◆ WHAT YOU HAVE TO DO
Return the lines of the records below, from the line holding "Task: Open the fit" through the line holding "pyautogui.click(x=998, y=263)", both included, with every character unchanged.

◆ DATA

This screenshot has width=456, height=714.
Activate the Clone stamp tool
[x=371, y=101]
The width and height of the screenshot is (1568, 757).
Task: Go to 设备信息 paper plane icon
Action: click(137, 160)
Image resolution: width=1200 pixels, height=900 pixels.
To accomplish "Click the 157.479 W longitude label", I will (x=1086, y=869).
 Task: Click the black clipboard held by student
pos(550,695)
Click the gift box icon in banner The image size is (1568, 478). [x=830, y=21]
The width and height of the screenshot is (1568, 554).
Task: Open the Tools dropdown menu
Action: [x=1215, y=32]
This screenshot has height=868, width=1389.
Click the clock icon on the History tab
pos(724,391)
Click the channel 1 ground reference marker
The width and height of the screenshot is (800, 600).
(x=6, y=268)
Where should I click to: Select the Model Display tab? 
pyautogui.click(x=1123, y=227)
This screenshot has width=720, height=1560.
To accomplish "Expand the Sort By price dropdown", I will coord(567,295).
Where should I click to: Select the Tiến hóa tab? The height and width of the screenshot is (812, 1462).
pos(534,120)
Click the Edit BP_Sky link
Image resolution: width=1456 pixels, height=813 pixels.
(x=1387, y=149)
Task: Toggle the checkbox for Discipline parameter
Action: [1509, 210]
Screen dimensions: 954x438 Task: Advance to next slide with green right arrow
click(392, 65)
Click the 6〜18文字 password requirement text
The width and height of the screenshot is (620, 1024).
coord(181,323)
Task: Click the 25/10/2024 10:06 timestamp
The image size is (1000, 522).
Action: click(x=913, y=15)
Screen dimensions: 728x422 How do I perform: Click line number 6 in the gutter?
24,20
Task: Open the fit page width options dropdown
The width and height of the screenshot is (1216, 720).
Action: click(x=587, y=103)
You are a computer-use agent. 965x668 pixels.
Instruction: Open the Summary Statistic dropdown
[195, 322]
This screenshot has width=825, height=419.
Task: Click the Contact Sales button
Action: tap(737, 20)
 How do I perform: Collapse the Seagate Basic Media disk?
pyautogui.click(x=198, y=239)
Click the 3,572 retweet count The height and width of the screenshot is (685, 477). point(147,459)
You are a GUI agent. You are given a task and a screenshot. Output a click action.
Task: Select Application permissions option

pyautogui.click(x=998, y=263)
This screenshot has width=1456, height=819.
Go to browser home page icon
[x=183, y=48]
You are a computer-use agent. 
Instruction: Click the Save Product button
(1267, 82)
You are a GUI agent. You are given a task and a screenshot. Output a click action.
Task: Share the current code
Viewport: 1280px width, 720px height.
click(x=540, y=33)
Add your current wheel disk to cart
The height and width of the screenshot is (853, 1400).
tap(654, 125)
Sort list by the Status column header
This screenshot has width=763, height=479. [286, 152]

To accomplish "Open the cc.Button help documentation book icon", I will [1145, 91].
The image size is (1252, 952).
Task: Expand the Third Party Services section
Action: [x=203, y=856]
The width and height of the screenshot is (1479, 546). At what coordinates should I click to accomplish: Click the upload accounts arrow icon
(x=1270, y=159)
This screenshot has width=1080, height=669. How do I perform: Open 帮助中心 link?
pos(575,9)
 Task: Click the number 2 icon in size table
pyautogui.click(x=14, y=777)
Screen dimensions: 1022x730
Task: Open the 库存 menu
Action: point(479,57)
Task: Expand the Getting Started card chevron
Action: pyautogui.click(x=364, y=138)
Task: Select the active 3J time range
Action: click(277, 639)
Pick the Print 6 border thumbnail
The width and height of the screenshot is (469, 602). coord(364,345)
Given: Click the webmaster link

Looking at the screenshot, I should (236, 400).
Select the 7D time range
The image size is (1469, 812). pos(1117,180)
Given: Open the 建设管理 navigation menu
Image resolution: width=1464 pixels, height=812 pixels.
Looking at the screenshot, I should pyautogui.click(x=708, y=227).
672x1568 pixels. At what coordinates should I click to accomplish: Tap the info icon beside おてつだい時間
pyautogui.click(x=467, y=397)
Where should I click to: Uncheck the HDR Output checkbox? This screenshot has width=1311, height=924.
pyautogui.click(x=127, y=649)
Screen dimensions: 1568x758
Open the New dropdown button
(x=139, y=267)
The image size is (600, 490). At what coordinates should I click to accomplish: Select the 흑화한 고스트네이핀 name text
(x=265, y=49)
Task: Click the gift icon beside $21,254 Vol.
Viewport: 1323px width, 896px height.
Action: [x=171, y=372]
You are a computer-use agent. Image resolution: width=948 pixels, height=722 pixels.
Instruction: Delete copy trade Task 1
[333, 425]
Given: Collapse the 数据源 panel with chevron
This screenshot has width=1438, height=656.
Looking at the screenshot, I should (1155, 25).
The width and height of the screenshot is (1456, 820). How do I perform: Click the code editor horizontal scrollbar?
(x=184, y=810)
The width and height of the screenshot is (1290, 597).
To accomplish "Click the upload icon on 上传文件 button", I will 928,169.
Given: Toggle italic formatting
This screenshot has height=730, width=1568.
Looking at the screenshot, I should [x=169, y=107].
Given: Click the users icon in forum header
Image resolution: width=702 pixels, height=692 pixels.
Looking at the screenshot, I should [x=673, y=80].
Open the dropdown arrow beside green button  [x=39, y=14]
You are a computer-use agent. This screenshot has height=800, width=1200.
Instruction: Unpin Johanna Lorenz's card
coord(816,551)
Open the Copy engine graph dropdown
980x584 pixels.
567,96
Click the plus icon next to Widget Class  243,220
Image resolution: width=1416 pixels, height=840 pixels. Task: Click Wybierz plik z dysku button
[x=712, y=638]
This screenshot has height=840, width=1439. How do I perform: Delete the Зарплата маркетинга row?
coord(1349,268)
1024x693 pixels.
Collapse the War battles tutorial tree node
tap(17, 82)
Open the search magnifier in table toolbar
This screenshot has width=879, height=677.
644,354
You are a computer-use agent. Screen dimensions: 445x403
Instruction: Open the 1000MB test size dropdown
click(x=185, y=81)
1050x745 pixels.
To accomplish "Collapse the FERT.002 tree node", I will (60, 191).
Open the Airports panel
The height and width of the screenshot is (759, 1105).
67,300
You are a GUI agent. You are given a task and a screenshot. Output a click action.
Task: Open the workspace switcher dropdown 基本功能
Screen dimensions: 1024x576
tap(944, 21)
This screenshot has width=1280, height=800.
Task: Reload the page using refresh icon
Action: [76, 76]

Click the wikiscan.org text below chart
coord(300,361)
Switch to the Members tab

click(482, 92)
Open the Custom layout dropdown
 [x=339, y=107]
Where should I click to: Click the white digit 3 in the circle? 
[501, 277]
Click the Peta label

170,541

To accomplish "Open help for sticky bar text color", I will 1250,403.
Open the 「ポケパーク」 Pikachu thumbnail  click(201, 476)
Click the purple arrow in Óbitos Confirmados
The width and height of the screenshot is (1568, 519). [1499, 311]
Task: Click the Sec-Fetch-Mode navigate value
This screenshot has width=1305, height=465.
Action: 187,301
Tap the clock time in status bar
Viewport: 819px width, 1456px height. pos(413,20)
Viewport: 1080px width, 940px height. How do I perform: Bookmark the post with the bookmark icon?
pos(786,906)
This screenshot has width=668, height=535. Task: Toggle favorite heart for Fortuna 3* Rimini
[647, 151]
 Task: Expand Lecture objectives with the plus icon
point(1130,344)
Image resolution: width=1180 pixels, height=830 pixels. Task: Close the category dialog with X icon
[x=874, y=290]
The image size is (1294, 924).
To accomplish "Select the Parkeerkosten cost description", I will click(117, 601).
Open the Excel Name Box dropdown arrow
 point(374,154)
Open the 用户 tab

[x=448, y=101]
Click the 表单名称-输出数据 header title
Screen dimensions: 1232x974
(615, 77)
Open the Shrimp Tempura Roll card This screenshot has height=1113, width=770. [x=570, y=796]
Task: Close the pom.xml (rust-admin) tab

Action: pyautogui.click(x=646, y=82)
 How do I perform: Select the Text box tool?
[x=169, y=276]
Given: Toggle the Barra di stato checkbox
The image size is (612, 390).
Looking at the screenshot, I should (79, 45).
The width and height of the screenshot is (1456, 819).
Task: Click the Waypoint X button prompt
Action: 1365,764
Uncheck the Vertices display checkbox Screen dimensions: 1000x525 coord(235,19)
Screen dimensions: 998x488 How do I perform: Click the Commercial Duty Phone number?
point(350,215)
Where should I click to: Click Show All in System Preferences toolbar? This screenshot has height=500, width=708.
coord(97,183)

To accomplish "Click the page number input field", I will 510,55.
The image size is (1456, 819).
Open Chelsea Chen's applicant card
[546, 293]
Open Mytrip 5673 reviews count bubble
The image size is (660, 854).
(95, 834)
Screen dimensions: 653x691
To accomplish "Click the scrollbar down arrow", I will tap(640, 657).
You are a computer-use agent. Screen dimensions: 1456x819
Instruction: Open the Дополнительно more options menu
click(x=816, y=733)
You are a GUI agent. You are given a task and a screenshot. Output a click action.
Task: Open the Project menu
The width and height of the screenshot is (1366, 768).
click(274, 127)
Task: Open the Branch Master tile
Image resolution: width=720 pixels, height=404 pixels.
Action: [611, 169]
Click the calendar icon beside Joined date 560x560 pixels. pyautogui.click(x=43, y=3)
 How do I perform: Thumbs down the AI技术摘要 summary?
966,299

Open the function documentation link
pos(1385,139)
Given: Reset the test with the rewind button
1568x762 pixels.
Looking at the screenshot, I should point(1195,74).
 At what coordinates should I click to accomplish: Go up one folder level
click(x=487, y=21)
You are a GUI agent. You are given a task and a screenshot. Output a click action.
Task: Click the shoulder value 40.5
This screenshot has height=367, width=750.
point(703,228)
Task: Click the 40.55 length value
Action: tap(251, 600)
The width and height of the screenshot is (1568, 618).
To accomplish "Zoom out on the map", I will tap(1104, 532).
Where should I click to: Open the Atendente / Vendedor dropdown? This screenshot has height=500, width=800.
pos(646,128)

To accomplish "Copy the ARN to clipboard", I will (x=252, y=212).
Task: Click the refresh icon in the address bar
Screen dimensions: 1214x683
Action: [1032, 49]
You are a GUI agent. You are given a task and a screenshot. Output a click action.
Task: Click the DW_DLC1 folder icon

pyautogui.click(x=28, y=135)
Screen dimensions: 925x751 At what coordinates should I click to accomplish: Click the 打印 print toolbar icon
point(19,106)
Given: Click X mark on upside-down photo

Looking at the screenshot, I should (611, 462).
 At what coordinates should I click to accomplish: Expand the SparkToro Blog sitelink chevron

◆ TASK RESPONSE
Task: Open the fit page width options dropdown
The width and height of the screenshot is (1216, 720).
Action: click(x=587, y=103)
You are a computer-use agent. 965x668 pixels.
Instruction: Open the Summary Statistic dropdown
[195, 322]
This screenshot has width=825, height=419.
Task: Click the Contact Sales button
Action: tap(737, 20)
 How do I perform: Collapse the Seagate Basic Media disk?
pyautogui.click(x=198, y=239)
Click the 3,572 retweet count The height and width of the screenshot is (685, 477). point(147,459)
You are a GUI agent. You are given a task and a screenshot. Output a click action.
Task: Select Application permissions option

pyautogui.click(x=998, y=263)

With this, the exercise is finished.